If we know the future with some certainty, it's not hard to figure out the value of stocks and the level of returns we would expect to make.
If investors, as a group, have a perfect forward vision of the future of corporate earnings, then stocks would always be fairly priced and the market would never get over- or under-valued. As a side note, I will point out that, absurd as this concept seems, it is included as the principal underlying assumption in the Nobel-winning creation of the so-called Modern Portfolio Theory.
They don't give out Nobels for theories that rely on the existence of Santa Claus, and I don't understand why they gave out a few for Modern Portfolio Theory.
Alas, the folks in Sweden don't consult with me on these matters.
The backdrop of today's stock market is the unprecedented rise in the earnings of America's large companies. Since bottoming out in early 2002, the earnings per share of the companies in the S&P 500 have risen at an annual rate of more than 25 percent.
Earnings grew at an 18 percent clip over the 12 months that ended in September 2006. Earnings have not only recovered since the brief recession in 2000-2001, they have done so with a vengeance.
One prominent analyst has called the last five years the golden age of profitability. Corporations are earning record profits at record growth rates, at record profit margins. It just doesn't get any better than this, and it has never been this good.
The only thing that dampens my enthusiasm for stocks in these companies is the relentless trend of all things financial to revert to historic norms and averages. In the post-war period, the American economy has grown at a remarkably stable rate of about 3 percent after inflation. The only major hiccups in that trend occurred in the 1973 to 1982 period.

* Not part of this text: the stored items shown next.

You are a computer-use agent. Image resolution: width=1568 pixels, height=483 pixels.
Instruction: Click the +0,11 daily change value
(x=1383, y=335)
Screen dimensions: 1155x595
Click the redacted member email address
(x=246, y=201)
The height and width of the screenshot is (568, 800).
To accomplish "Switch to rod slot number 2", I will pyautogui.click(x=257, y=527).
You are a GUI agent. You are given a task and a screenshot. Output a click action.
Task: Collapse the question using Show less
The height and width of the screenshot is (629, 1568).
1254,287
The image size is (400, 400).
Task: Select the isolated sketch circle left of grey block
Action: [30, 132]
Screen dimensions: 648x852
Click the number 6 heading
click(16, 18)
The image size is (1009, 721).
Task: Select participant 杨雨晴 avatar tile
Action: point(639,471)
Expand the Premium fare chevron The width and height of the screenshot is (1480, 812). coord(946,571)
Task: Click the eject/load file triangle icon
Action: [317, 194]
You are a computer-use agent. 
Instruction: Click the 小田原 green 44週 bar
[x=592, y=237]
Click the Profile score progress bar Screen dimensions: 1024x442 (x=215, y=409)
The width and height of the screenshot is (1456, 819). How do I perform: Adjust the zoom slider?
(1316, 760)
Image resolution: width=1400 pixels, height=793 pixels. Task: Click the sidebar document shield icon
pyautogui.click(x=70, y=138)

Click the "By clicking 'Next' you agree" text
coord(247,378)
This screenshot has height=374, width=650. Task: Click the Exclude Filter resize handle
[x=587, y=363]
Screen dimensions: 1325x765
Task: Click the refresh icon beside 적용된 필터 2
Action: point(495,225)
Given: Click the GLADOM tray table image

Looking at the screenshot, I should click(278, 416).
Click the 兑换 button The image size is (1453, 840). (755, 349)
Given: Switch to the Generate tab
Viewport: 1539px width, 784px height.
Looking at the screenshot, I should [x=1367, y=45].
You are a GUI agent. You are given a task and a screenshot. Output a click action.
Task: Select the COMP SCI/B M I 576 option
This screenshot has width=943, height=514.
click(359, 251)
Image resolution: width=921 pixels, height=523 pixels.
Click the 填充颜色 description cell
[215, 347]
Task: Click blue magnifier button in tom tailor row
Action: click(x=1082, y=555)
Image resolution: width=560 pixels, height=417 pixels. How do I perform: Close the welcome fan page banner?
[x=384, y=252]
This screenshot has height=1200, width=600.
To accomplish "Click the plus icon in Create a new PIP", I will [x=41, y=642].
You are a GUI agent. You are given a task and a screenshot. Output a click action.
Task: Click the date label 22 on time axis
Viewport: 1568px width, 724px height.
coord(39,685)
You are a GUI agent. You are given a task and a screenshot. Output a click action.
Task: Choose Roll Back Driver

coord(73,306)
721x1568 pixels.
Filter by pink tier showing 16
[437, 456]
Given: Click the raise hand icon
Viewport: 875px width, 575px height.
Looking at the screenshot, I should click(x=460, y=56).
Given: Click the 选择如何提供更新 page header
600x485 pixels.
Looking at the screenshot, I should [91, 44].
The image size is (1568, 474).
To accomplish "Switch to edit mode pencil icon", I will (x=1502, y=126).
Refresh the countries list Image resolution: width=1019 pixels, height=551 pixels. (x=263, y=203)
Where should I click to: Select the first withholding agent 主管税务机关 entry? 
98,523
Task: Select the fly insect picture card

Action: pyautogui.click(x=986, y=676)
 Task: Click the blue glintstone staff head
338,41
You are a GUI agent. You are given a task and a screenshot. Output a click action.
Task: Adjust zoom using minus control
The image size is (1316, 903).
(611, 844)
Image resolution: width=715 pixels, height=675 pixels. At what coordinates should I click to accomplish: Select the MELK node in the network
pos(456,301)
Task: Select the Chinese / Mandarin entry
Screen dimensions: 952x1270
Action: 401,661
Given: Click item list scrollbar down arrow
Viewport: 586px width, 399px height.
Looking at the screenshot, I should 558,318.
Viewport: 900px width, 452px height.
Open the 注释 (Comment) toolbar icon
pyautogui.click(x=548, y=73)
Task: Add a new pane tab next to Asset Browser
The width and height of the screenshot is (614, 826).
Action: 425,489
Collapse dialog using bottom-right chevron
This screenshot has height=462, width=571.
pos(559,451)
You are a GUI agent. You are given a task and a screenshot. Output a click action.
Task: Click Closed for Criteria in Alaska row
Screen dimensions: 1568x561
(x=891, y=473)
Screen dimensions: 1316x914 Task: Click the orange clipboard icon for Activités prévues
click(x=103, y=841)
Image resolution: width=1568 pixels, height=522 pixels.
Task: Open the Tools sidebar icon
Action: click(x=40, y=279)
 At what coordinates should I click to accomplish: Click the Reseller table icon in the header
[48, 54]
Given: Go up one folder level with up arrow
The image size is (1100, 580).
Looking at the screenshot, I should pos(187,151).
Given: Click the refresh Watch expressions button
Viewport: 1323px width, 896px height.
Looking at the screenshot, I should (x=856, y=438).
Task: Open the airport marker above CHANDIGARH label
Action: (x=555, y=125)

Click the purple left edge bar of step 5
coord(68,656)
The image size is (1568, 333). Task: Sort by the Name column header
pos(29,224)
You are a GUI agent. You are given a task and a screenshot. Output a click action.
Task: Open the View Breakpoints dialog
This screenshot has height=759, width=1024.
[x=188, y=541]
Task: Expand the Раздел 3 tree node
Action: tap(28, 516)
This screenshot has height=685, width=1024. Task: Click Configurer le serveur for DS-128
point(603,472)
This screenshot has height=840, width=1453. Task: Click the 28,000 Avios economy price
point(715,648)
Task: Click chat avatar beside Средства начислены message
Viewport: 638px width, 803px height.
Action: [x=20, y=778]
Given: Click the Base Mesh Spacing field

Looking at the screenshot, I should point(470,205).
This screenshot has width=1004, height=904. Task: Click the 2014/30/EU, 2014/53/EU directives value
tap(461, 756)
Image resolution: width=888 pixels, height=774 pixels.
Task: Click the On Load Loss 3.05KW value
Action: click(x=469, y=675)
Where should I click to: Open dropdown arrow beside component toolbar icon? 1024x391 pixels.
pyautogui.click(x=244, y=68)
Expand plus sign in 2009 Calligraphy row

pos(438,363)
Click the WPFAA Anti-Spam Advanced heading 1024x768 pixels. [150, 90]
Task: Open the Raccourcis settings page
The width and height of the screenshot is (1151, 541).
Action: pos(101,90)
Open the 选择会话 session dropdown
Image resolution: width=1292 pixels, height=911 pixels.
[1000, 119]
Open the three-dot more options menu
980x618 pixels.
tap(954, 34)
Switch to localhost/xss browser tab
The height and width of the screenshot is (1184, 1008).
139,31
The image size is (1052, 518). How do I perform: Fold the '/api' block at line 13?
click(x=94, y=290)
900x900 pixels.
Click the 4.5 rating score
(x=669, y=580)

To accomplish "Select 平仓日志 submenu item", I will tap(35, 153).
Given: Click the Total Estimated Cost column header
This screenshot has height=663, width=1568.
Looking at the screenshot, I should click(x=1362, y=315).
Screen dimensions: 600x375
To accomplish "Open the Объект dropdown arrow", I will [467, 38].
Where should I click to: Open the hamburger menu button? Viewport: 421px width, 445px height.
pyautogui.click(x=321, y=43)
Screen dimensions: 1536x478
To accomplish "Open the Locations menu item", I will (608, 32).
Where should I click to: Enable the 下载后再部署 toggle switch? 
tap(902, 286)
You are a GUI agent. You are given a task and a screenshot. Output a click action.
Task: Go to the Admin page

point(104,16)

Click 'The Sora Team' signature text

If we plot inflation-adjusted corporate earnings against the real gross domestic product, we can see that corporate earnings go though wild swings, moving far below the trend line for the whole economy and then back up again.
And that's the thing. Per-share earnings move below the economic trend line and back up to it, but they have never managed a sustained move above the economic trend. The recovery of corporate America over the past five years has moved the earnings trend from a plunging descent after the tech burst of 2000-2001 to a position above the trend line today.
Corporate earnings cannot grow, on a sustained basis, faster than the entire economy. After all, the size of the economy is defined by its business activity.
One of two things must eventually happen: either the economy grows faster to catch up to business or business slows down to the rate of economic growth. This is as true as the sun rising in the east and setting in the west.